--- Qué se pide ---
a - Responde estas preguntas con datos del texto sobre Anora:
(i) ¿Qué premio obtuvo Anora en el Festival de Cannes?
(ii) ¿Qué actriz interpreta a Ani?
(iii) ¿De dónde sale el dinero que despilfarra Vanya en Estados Unidos?
b - Prolonga el texto sobre Anora a partir de su última oración.

--- Fragmento proporcionado ---
********************

En el final de Anora, la última ganadora a la prestigiosa Palma de Oro en el Festival de Cannes, Sean Baker despliega su cierre más crudo y silencioso de todos, algo que no es ajeno para este cineasta que bien sabe retratar lo duro que puede resultar vivir en tiempos modernos, pero que se distancia de aquellas ambiguas interpretaciones que supo brindar en los últimos segundos de sus obras anteriores. "La vida es como una caja de bombones, nunca sabes lo que te puede tocar", nos decía hace treinta años Sally Field a la audiencia y a su querido Forrest, pero también hay que tener mucho cuidado con que bombón uno elige.

En el caso de su película más “grandilocuente”, Baker elige a dos personas perdidas que a su manera eligen ese bombón tan preciado que buscamos en el camino de la vida. Por un lado está Anora (o Ani como se hace llamar), interpretada por una salvaje Mikey Madison, una joven de la que no se conoce su pasado pero su presente puede que nos diga algunas cosas sobre ella. Su trabajo como bailarina exótica y cómo desde el inicio Baker glorifica la labor recuerda en parte a aquellas películas de los 90s en donde todo parecía posible. Y por otro lado, y como la mitad restante de ese ambiente en el que trabaja Ani se encuentra Vanya, un malcriado joven ruso que se despilfarra el dinero de sus padres millonarios en Estados Unidos, solo porque puede y quiere (y también como un acto de rebeldía a la poca atención que tiene de ellos).

********************

--- Datos registrados ---
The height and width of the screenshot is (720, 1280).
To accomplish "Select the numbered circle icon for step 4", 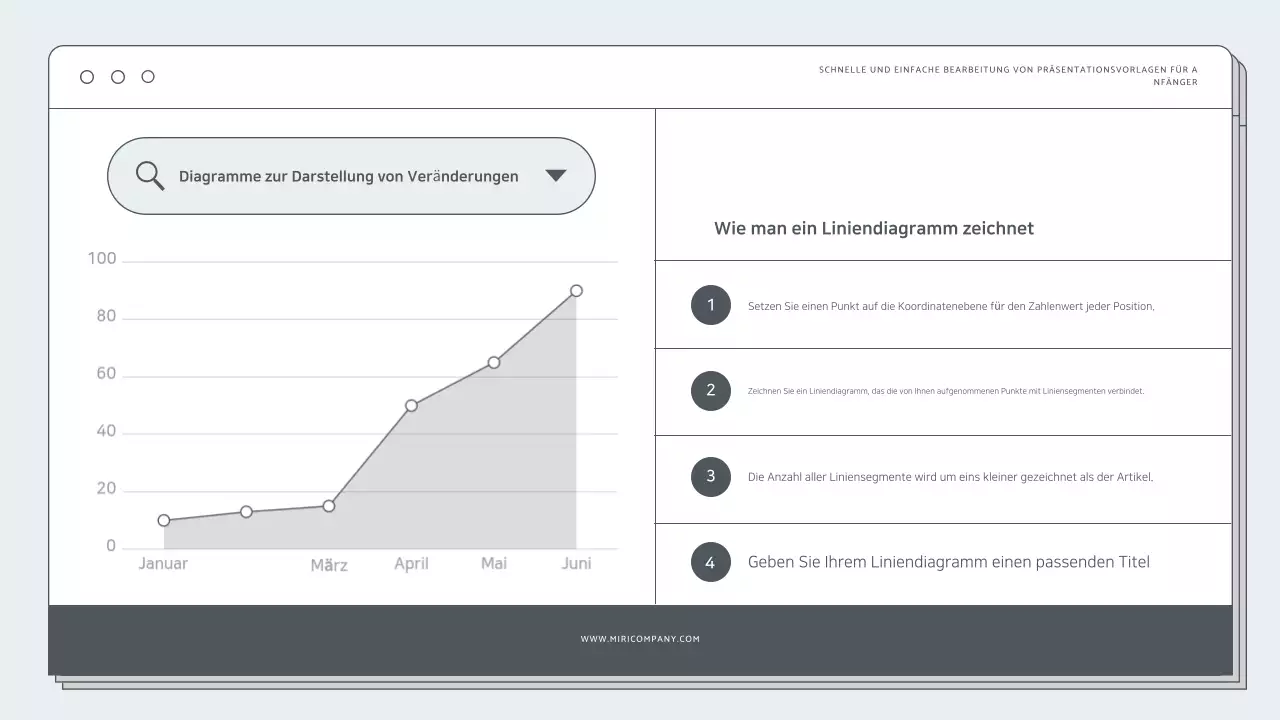I will (x=711, y=562).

********************

--- Respuestas del ejercicio ---
a -
(i) La Palma de Oro.
(ii) Mikey Madison.
(iii) Es el dinero de sus padres millonarios.

b -
Cuando me refiero a que Anora (la película, no el personaje, aunque probablemente la intención de Baker haya sido amalgamar las dos en una sola entidad) es solo un polvo en el viento, voy al punto más esencial del viaje que significa sentarse frente a una pantalla por dos horas para ver una película: su experiencia. Una que se divide en dos partes. La primera está puesta desde la fantasía de Ani, que es básicamente encontrar a alguien con plata para renunciar a su trabajo. El destino le pone a Vanya en su camino como la cara de esa fantasía, y ella accede fácilmente para poder llenar ese vacío que pide a gritos algo nuevo y refrescante: deja su trabajo, está exclusivamente "disponible" para él y lo abraza mientras él juega a la PlayStation 5. Juntos se drogan, van al masajista, recorren Nueva York con otros amigos y la vida les sonríe plenamente.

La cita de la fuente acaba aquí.